◆ Work item ◆
Across the records below, how many lines include the word "computer"? State only the number.

◆ Task input ◆
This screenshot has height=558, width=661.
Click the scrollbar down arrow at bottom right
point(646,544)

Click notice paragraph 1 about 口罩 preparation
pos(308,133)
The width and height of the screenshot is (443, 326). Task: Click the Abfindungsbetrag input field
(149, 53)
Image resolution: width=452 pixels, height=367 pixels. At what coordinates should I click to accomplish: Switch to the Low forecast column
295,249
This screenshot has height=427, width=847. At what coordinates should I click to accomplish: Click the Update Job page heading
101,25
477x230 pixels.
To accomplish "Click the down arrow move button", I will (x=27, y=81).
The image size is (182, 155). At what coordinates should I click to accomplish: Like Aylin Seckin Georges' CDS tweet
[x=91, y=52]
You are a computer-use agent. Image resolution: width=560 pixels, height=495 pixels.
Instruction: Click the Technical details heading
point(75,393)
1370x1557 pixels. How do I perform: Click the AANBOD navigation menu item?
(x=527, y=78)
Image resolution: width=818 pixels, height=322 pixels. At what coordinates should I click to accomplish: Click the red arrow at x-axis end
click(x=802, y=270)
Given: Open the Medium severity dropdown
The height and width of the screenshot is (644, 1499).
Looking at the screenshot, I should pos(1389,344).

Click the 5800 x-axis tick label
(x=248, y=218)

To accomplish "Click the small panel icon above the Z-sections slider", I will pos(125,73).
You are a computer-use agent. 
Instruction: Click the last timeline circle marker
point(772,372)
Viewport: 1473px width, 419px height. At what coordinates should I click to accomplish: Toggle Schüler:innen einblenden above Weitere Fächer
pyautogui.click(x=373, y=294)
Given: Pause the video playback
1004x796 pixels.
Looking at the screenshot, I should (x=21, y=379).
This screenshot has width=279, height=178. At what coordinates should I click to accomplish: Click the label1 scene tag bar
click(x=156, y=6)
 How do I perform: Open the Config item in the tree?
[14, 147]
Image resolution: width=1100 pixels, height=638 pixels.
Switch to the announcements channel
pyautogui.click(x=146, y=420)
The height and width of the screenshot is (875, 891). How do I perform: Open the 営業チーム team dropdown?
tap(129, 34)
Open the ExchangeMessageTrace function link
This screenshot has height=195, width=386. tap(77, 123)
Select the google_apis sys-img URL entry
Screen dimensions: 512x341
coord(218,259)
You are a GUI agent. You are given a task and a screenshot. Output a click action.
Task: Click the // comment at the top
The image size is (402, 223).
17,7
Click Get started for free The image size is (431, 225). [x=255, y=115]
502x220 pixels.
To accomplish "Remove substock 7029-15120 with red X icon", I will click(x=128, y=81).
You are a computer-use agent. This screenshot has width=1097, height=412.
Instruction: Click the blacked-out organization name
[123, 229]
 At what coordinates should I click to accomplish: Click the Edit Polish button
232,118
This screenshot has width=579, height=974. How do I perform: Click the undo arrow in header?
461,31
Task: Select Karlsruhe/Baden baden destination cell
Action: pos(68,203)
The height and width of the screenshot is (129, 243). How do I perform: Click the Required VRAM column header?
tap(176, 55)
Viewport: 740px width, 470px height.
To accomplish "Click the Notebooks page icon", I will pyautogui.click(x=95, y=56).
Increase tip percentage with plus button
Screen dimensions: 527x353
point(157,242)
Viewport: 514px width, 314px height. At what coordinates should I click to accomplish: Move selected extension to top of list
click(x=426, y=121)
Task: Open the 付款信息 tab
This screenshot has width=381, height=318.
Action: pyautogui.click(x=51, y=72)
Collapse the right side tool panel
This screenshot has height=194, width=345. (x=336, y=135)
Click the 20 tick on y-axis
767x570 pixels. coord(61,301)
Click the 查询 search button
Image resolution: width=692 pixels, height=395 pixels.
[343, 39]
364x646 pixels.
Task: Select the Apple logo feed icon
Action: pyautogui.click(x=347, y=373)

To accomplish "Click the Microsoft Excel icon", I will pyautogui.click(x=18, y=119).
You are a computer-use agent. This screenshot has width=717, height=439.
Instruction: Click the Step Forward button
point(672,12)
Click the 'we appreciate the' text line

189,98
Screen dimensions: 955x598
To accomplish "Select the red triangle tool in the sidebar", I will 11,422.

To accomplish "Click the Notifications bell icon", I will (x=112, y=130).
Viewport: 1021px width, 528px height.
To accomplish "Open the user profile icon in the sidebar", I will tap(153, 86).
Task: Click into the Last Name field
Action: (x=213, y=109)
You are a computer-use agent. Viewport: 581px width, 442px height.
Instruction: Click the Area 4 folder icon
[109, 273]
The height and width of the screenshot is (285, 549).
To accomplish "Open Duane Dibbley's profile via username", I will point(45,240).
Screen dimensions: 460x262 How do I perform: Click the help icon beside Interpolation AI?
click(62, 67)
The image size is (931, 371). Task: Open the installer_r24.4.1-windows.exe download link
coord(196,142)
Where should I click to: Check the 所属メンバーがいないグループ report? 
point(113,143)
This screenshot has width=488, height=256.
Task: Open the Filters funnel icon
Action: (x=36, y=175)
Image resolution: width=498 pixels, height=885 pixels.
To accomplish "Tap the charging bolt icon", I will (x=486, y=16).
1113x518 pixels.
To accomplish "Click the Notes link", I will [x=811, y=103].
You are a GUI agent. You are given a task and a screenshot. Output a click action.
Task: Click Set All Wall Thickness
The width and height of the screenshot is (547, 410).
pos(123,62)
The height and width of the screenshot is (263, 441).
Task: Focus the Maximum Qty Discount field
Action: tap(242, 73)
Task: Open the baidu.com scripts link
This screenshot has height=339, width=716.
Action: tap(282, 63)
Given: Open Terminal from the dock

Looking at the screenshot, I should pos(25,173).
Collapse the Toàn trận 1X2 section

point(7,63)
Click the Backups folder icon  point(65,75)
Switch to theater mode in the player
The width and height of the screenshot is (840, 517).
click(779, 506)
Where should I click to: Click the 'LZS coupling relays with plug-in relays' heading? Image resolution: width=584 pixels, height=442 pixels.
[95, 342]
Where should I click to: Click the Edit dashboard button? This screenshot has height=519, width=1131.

◆ Solution to the exercise ◆
5